• **What is needed**: Retype the listing without any alteration.

• **Source data**:
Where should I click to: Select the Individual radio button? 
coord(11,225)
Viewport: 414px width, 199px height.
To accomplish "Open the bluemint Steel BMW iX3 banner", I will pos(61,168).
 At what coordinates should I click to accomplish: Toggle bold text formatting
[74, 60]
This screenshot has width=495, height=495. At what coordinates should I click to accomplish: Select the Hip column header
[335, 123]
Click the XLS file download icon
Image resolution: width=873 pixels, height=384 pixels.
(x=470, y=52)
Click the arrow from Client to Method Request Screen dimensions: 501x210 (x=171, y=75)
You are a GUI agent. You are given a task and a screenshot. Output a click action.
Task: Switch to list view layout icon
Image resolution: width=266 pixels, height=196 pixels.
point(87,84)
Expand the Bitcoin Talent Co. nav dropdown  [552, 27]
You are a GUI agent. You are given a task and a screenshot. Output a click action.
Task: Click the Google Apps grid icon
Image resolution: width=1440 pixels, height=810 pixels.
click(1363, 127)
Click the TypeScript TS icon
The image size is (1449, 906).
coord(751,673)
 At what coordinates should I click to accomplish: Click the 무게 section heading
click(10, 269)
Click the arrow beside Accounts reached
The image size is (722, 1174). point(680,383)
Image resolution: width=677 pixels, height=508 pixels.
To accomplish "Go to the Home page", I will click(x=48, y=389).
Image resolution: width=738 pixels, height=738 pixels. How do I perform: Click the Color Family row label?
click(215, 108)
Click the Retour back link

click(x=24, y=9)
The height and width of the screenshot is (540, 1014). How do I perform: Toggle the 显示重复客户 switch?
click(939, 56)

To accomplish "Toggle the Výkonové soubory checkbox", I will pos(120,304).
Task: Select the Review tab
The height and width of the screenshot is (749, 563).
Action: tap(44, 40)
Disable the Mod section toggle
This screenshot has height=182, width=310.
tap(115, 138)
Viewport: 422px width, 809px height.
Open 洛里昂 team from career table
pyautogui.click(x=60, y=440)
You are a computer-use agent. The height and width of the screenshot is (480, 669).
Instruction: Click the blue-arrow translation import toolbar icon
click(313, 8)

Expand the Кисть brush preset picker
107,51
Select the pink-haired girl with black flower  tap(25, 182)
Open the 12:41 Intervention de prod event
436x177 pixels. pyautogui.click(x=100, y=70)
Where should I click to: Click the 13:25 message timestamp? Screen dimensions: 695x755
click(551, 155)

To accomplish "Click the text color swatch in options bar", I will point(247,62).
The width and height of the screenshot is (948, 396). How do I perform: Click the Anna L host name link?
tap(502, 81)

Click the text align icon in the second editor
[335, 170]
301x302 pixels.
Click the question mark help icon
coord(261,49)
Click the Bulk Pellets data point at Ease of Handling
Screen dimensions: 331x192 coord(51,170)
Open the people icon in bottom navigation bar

• **Answer to the problem**:
Where should I click to: Select the Individual radio button? 
coord(11,225)
Viewport: 414px width, 199px height.
To accomplish "Open the bluemint Steel BMW iX3 banner", I will pos(61,168).
 At what coordinates should I click to accomplish: Toggle bold text formatting
[74, 60]
This screenshot has width=495, height=495. At what coordinates should I click to accomplish: Select the Hip column header
[335, 123]
Click the XLS file download icon
Image resolution: width=873 pixels, height=384 pixels.
(x=470, y=52)
Click the arrow from Client to Method Request Screen dimensions: 501x210 (x=171, y=75)
You are a GUI agent. You are given a task and a screenshot. Output a click action.
Task: Switch to list view layout icon
Image resolution: width=266 pixels, height=196 pixels.
point(87,84)
Expand the Bitcoin Talent Co. nav dropdown  [552, 27]
You are a GUI agent. You are given a task and a screenshot. Output a click action.
Task: Click the Google Apps grid icon
Image resolution: width=1440 pixels, height=810 pixels.
click(1363, 127)
Click the TypeScript TS icon
The image size is (1449, 906).
coord(751,673)
 At what coordinates should I click to accomplish: Click the 무게 section heading
click(10, 269)
Click the arrow beside Accounts reached
The image size is (722, 1174). point(680,383)
Image resolution: width=677 pixels, height=508 pixels.
To accomplish "Go to the Home page", I will click(x=48, y=389).
Image resolution: width=738 pixels, height=738 pixels. How do I perform: Click the Color Family row label?
click(215, 108)
Click the Retour back link

click(x=24, y=9)
The height and width of the screenshot is (540, 1014). How do I perform: Toggle the 显示重复客户 switch?
click(939, 56)

To accomplish "Toggle the Výkonové soubory checkbox", I will pos(120,304).
Task: Select the Review tab
The height and width of the screenshot is (749, 563).
Action: tap(44, 40)
Disable the Mod section toggle
This screenshot has height=182, width=310.
tap(115, 138)
Viewport: 422px width, 809px height.
Open 洛里昂 team from career table
pyautogui.click(x=60, y=440)
You are a computer-use agent. The height and width of the screenshot is (480, 669).
Instruction: Click the blue-arrow translation import toolbar icon
click(313, 8)

Expand the Кисть brush preset picker
107,51
Select the pink-haired girl with black flower  tap(25, 182)
Open the 12:41 Intervention de prod event
436x177 pixels. pyautogui.click(x=100, y=70)
Where should I click to: Click the 13:25 message timestamp? Screen dimensions: 695x755
click(551, 155)

To accomplish "Click the text color swatch in options bar", I will point(247,62).
The width and height of the screenshot is (948, 396). How do I perform: Click the Anna L host name link?
tap(502, 81)

Click the text align icon in the second editor
[335, 170]
301x302 pixels.
Click the question mark help icon
coord(261,49)
Click the Bulk Pellets data point at Ease of Handling
Screen dimensions: 331x192 coord(51,170)
Open the people icon in bottom navigation bar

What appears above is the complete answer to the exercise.